In houses in deep-snow country, such as the Shinshū (信州), Echigo (越後), and Tо̄hoku (東北) regions, there is design device in which the main everyday living area, the cha-no-ma (茶の間) or hiroma (広間), is positioned more or less at the centre of the house, and made into a full-height atrium (fuki-nuki 吹抜き, lit. ‘blow through’) space that extends right up to the underside of the roof; over this space a high side light or lantern window (akari-tori no mado 明りとりの窓 ‘light taking window’) rises high above the roof, so that even when the house is buried deep in snow the centre of the interior is not too dim. In such houses, the fuki-nuki room is also used as the ‘stairwell’ of ‘stair hall’ (kaidan-shitsu 階段室 lit. ‘stair room’), as seen in the image below, a townhouse (machiya 町家) in Takada City (Takada-shi 高田市), Echigo.
A machiya in which the ‘living room’ (cha-no-ma 茶の間, lit. ‘tea space’) is an atrium (fuki-nuki 吹抜き) space, with a lantern window (ten-mado 天窓) built on the roof above for natural illumination in times of deep snow; it serves also as the ‘stair room’ (kaidan-shitsu 階段室). Niigata Prefecture.
In the same city, there are also houses in which the ‘back boards’ (ura-ita 裏板) to the underside of the stairs are laid with gaps, like a grating (sunoko 簀の子), and the gaps papered over, so that light can reach even the space under the stairs, revealing the desire of people in snow country for natural light, no matter how little.

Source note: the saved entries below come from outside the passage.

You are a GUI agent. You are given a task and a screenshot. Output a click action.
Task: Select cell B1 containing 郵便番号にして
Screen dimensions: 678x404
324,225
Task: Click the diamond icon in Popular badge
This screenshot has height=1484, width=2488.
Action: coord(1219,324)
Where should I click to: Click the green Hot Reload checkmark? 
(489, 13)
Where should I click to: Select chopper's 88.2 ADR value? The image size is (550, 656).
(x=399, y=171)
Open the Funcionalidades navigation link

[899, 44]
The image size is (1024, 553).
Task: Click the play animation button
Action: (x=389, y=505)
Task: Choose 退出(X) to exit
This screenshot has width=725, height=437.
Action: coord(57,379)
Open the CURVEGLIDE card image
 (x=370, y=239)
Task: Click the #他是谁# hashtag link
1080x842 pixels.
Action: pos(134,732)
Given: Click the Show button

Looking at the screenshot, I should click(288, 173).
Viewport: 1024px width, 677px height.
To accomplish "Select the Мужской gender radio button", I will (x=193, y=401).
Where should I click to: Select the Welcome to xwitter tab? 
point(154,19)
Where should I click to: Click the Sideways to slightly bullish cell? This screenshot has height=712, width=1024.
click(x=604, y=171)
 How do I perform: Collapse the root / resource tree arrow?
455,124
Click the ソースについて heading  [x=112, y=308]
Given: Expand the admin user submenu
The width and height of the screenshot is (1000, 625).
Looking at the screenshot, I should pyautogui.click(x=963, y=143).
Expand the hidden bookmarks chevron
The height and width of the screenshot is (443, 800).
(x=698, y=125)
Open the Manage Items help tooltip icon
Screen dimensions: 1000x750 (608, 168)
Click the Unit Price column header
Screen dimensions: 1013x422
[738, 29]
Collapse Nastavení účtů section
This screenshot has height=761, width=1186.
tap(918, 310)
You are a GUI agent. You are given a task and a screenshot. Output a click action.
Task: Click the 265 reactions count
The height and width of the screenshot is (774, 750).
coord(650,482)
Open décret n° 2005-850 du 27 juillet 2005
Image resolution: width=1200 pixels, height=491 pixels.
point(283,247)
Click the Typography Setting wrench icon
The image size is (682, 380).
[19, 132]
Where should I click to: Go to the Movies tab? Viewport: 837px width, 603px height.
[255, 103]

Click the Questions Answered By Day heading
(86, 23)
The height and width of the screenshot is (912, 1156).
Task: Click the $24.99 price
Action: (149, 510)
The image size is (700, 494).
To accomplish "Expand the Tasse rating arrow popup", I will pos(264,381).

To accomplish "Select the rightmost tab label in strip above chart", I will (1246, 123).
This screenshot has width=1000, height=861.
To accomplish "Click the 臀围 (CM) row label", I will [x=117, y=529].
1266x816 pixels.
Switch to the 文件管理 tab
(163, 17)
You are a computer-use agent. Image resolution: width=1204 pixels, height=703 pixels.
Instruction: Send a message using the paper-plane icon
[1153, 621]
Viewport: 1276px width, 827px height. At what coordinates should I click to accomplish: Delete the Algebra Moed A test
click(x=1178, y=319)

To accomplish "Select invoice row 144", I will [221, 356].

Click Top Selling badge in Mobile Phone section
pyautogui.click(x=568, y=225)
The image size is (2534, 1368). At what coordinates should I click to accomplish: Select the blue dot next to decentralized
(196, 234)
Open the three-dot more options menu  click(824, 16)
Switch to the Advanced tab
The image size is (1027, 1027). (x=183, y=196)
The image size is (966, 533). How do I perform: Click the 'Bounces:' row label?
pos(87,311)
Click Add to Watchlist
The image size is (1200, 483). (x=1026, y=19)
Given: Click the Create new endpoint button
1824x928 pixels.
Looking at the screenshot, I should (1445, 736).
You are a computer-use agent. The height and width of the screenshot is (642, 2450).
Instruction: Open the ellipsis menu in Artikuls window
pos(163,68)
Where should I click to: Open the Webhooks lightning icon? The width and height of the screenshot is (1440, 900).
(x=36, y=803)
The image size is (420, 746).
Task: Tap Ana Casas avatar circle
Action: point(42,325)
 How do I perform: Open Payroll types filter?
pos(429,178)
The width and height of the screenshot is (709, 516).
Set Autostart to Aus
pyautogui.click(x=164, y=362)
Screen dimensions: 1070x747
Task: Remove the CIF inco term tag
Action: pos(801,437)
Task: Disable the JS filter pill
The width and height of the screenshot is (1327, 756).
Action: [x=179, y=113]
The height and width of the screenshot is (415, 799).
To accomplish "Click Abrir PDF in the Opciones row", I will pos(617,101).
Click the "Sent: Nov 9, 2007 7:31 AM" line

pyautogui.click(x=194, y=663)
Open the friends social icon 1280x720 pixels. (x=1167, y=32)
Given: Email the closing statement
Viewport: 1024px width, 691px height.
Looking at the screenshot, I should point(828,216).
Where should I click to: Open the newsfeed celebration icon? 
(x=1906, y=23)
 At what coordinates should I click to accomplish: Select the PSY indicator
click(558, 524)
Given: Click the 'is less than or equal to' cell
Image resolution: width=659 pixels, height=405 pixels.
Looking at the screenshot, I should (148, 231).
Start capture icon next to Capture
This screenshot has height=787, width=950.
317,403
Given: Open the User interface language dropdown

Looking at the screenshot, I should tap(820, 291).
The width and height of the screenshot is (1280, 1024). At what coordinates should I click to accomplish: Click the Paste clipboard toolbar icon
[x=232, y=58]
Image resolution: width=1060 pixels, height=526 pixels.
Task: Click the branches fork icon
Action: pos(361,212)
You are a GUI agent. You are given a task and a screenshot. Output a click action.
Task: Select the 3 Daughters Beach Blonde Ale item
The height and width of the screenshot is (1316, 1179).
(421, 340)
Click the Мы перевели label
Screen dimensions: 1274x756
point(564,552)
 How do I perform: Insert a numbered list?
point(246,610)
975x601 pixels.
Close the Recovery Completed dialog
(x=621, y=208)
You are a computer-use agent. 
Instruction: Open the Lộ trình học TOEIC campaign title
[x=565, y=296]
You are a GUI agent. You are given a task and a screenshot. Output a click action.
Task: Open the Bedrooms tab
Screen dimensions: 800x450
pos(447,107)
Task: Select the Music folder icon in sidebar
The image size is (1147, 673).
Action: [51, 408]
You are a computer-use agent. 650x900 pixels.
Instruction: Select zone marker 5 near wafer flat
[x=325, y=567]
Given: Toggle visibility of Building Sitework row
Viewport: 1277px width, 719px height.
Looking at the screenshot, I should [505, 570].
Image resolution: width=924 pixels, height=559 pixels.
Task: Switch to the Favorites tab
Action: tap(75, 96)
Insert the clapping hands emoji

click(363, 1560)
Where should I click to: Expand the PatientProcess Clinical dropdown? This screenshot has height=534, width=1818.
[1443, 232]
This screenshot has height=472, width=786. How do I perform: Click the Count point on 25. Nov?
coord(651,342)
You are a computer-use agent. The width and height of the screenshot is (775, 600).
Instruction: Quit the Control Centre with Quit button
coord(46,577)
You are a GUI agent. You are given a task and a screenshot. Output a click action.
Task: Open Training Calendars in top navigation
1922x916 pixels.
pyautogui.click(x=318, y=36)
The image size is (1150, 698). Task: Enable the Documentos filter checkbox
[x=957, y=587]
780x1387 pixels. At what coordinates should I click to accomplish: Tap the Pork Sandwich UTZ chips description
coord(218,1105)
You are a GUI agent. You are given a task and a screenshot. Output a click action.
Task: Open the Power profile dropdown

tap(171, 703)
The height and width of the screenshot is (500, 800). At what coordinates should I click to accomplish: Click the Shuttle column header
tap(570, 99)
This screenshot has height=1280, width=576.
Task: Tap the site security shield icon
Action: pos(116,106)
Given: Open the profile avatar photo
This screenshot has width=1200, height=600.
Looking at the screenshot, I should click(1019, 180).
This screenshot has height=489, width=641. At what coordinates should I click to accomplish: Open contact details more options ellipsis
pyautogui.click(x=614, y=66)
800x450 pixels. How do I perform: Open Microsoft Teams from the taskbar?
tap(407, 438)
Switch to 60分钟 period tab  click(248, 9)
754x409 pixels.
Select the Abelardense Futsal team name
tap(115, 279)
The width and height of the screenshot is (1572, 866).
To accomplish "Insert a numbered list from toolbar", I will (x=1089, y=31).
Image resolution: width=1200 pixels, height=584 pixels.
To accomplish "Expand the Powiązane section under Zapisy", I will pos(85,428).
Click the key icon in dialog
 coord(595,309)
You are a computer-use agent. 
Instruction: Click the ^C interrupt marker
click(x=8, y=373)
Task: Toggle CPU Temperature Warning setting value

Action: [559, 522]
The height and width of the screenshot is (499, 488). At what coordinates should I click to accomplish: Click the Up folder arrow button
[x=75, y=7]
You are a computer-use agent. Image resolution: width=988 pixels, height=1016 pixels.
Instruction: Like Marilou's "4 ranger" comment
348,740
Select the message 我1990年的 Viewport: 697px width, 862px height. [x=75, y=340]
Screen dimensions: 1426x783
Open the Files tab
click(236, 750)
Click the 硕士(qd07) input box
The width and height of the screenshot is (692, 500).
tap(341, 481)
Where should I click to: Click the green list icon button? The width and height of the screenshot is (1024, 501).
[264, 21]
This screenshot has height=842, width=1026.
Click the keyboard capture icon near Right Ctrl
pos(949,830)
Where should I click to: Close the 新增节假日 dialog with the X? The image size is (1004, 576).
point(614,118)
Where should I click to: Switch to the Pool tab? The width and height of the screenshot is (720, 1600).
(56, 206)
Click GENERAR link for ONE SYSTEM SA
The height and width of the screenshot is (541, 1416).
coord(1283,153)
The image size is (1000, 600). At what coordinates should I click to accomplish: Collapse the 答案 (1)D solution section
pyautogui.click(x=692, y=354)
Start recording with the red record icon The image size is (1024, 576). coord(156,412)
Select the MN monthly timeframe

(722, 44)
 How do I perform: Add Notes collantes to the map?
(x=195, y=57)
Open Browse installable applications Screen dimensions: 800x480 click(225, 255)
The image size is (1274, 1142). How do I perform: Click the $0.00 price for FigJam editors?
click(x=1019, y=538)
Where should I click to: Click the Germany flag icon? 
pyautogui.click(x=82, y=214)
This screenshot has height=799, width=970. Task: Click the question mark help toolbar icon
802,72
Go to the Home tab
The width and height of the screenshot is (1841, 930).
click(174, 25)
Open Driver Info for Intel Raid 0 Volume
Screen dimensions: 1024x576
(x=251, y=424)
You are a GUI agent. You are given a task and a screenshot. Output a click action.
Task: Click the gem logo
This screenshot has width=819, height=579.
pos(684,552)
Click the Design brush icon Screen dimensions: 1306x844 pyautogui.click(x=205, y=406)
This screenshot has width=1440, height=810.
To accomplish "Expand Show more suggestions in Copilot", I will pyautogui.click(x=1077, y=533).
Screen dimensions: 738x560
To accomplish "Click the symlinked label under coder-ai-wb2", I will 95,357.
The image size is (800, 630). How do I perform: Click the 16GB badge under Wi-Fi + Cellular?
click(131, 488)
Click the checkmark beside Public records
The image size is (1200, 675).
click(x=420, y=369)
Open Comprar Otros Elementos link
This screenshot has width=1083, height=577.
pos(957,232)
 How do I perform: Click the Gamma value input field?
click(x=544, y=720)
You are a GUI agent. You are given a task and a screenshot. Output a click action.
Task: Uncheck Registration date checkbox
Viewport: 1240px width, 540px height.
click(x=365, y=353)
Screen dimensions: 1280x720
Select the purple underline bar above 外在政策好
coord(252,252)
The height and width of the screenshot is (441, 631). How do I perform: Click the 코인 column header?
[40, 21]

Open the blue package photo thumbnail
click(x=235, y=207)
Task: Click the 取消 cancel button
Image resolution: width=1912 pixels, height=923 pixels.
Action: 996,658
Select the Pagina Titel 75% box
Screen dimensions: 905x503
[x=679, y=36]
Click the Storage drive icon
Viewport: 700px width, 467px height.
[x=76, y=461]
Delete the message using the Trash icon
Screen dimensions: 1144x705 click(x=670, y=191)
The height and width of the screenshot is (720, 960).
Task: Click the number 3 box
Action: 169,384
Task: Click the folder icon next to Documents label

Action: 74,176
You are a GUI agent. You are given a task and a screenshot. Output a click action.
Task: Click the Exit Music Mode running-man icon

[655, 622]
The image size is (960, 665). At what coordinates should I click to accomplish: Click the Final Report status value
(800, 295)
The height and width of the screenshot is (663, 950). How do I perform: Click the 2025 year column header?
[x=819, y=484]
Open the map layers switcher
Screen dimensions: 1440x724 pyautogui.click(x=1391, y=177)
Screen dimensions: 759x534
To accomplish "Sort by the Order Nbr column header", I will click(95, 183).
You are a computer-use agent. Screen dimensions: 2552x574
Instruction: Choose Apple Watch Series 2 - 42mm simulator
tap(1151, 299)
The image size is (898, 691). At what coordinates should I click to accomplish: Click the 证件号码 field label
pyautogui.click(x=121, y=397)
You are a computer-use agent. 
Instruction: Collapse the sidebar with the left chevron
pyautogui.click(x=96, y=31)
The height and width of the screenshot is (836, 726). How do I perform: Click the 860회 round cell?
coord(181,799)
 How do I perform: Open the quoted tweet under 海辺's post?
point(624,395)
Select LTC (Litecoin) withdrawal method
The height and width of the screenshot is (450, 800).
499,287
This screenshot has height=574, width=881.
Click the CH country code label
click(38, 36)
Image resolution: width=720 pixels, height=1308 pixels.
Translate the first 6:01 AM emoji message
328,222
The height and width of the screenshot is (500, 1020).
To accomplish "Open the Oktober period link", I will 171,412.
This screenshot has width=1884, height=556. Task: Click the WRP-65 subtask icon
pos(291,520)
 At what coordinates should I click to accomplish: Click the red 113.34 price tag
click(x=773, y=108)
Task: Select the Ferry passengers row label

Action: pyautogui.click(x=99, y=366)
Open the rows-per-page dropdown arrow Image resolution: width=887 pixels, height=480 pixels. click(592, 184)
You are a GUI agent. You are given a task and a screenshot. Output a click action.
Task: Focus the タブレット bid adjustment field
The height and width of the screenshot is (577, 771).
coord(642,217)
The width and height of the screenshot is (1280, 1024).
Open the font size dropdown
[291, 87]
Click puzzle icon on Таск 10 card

In Western homes, at least in those of the wealthy, the stair hall (kaidan-shitsu 階段室) is given prominence in the interior composition, an arrangement familiar to the Japanese from the many movies in which the staircase is the backdrop against which dramatic scenes unfold. In Japan, perhaps because there was no such tradition of multi-storey living, staircases are generally insubstantial elements. The staircases of the atrium ‘living rooms’ of inns (ryokan 旅館) on the roads of the north country (Hokkoku 北国) and other places, however, could be spectacular interior structures winding upwards over two or three levels. The ‘stair rooms’ (kaidan-shitsu 階段室) of inns such as the pre-war three-storey Taizan-kan (對山館 or 対山館) in Shinano О̄machi (信濃大町), Nagano Prefecture, in Japan’s Northern Alps, were especially magnificent examples. A wide staircase at the centre-front of the hiroma branched from a landing (chūdan 中段) called the odori-ba (踊り場, ‘dancing place’) to the left and right to upper floor corridors (rо̄ka 廊下), and from them to stairs leading to a floor above that: a style of stair construction apparently imported from the West in the early Meiji period (Meiji jidai 明治時代, 1868 - 1912).
Exterior of the Taizan-kan (對山館 or 対山館) in Shinano О̄machi (信濃大町), Nagano Prefecture.
The ‘Y-form’ (wai-ji gata Y字型) stairs and upper gangway of the Shinmutsu Inn (Shinmutsu Ryokan 新むつ旅館) in Hachinohe City (Hachinohe-shi 八戸市), Aomori Prefecture, built in 1898, the 31st year of the Meiji period (Meiji san-jū ichi nen 明治31年).
The gangway of the Shinmutsu Inn (Shinmutsu Ryokan 新むつ旅館) in Hachinohe City (Hachinohe-shi 八戸市), Aomori Prefecture.
Exterior view of the Shinmutsu Inn (Shinmutsu Ryokan 新むつ旅館) in Hachinohe City (Hachinohe-shi 八戸市), Aomori Prefecture.
162 A machiya in the Tо̄hoku (東北) region, with an atrium (fuki-nuki 吹抜き) style ‘living room’ (jо̄i 常居). Murakami family (Murakami-ke 村上家) residence, Iwate Prefecture.
A ‘bending stair’ (magari-ori kaidan 曲折階段) that links three or four levels with a series of quarter-turns. Kobayashi Inn (Kobayashi Ryokan 小林旅館), Akita Prefecture.